_指示_
A. ホームズ贋作集を紹介した本文によると、この本には日本人シャーロキアンによる「贋作ホームズ譚」が何編収められていますか？
B. ホームズ贋作集を紹介した本文を、最後の文のあとから書き継いでください。

_本文抜粋_
------------------------------------------------------------------------

水野雅士『シャーロック・ホームズ 大陸の冒険』青弓社 2002年

 「ぼくの人生における最大の幸運は,ワトソンという友を得たことだった」(本書「最後の手紙」より)

 日本人シャーロキアンによる「贋作ホームズ譚」7編を収録しています。ホームズのパロディは,翻訳物をいくつか読んだことがありますが,和製作品はもしかすると今回はじめてかもしれません(いしいひさいちは除きます(笑))。

 さて本書に収められた作品のうち,「エリーゼ・ヴァイゲルトの失踪」「第三の血痕」「モンペリエの醜聞」は,いずれも実際の歴史的事件・人物に,ホームズが関係する,という体裁をとっています。作者の「あとがき」によれば,このような話作りは,ホームズ譚のパロディとしては「常套手段」とのことですが,わたしとしては,その手の作品を読んだことがなかったので,新鮮に感じられました。

------------------------------------------------------------------------

(抽出データ項目)
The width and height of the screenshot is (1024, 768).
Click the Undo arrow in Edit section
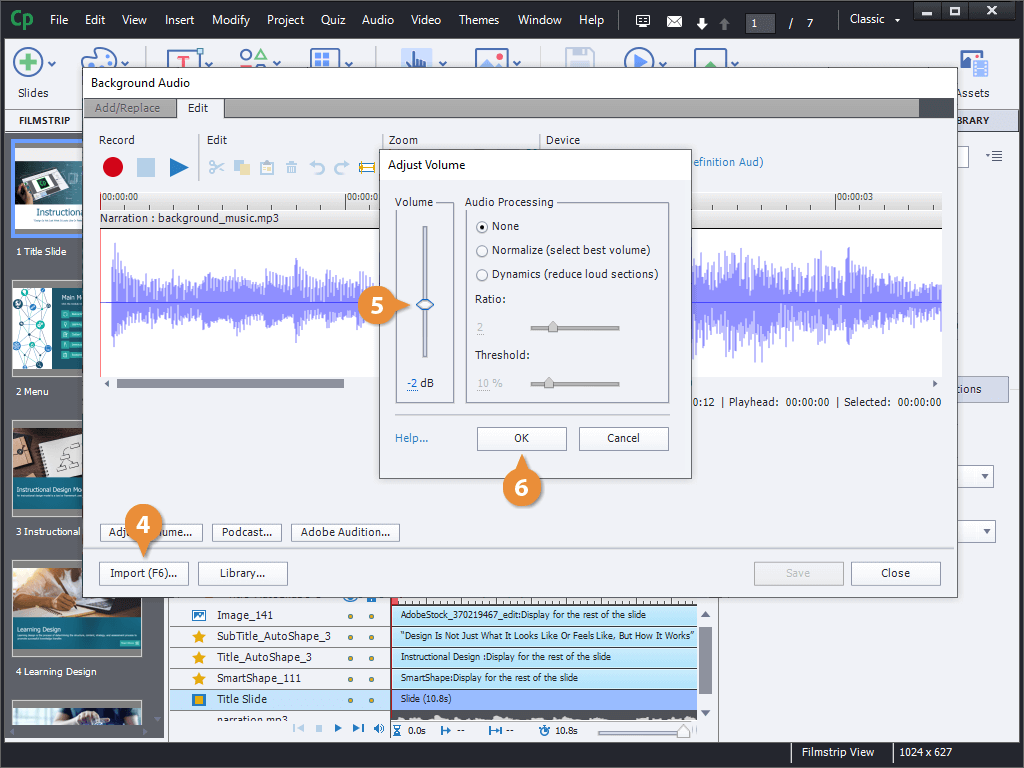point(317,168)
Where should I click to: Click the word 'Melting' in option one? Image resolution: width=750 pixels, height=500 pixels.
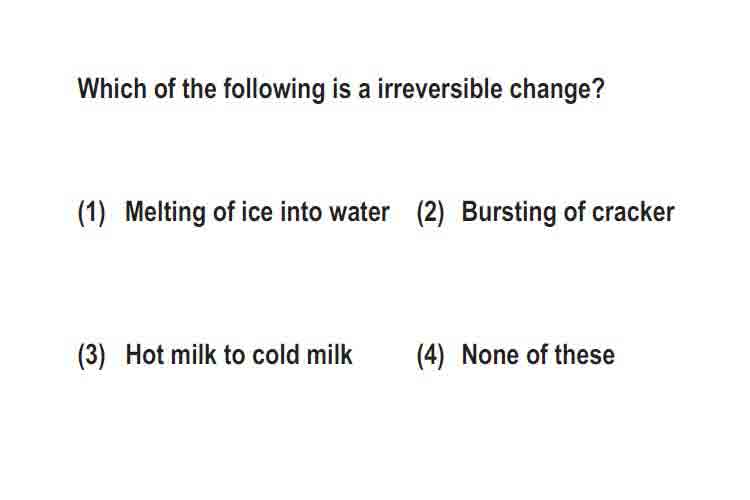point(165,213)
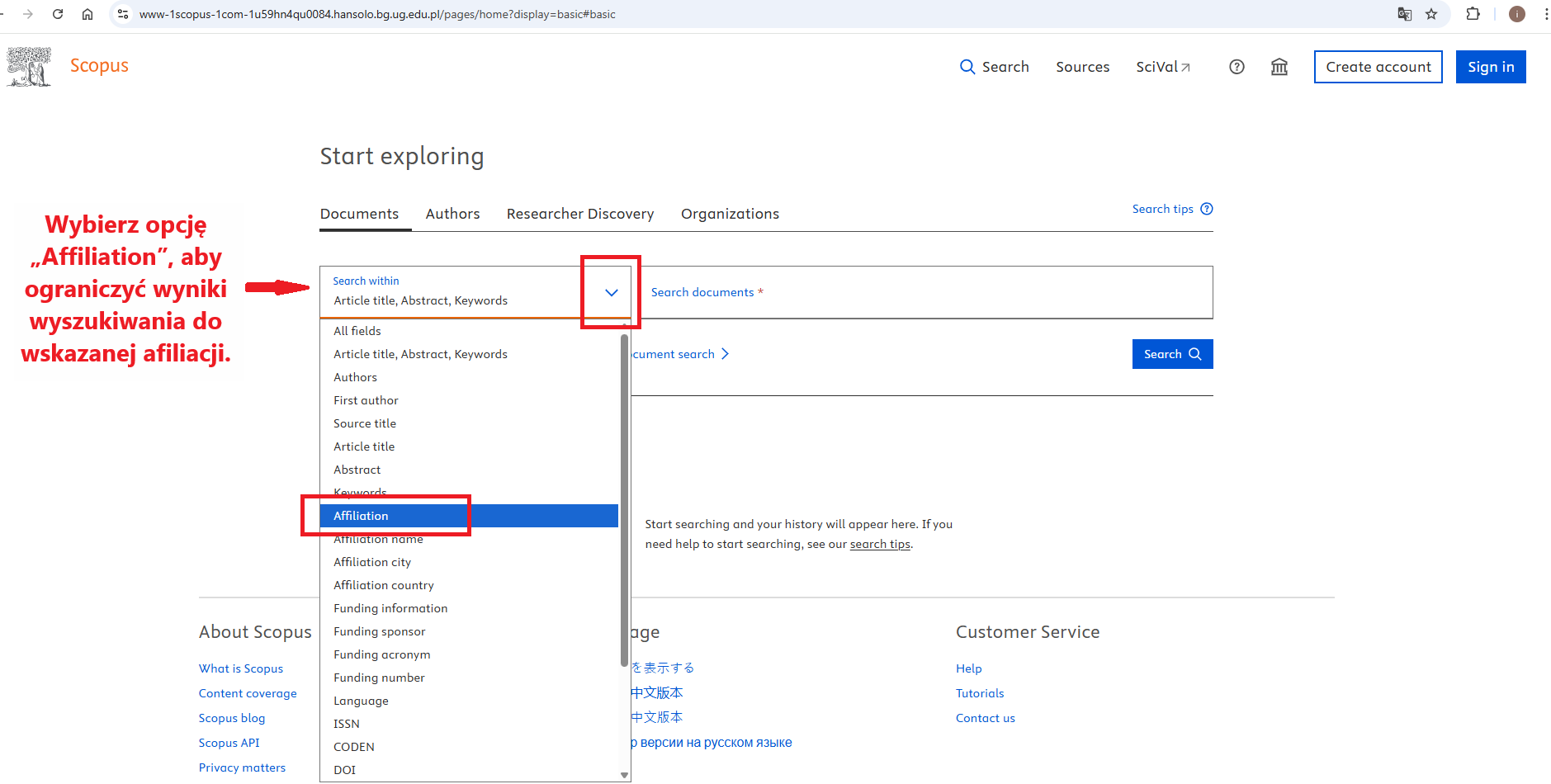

------------------------------------------------------------------------

_回答_
A. 7編です。

B.
 「エリーゼ・ヴァイゲルトの失踪」は,文豪森鴎外のデビュー作として有名な「舞姫」の元となった鴎外自身の恋とその破局がベースになっています。たしかにこのエリーゼが鴎外を追って来日するという悲恋物語は,「エリーゼ失踪事件」という見方も可能なわけで,着眼点のおもしろさがありますね。またラストの一文は苦笑させられます。
 「第三の血痕」は,オーストリア帝国の皇太子ルドルフが,愛人と情死したという歴史的事件の「裏」を,ホームズが推理するというお話。どうやらこの情死事件は,実際に「歴史上の謎」として,いろいろと取り沙汰されているようです。登場する密室トリックは,もう古典中の古典ですが,ホームズ譚だからいいのでしょう(笑)
 著名なドレフェス事件や,歴史上,もっとも有名とも言える女性科学者キュリー夫人との絡みで描いているのが,「モンペリエの醜聞」です。ホームズの謎解きよりも,むしろホームズが「白面の騎士」で口にした,彼らしいセリフを巧みに用いながら,科学史上の大発見の裏にホームズがいたという設定の稚気が楽しいですね。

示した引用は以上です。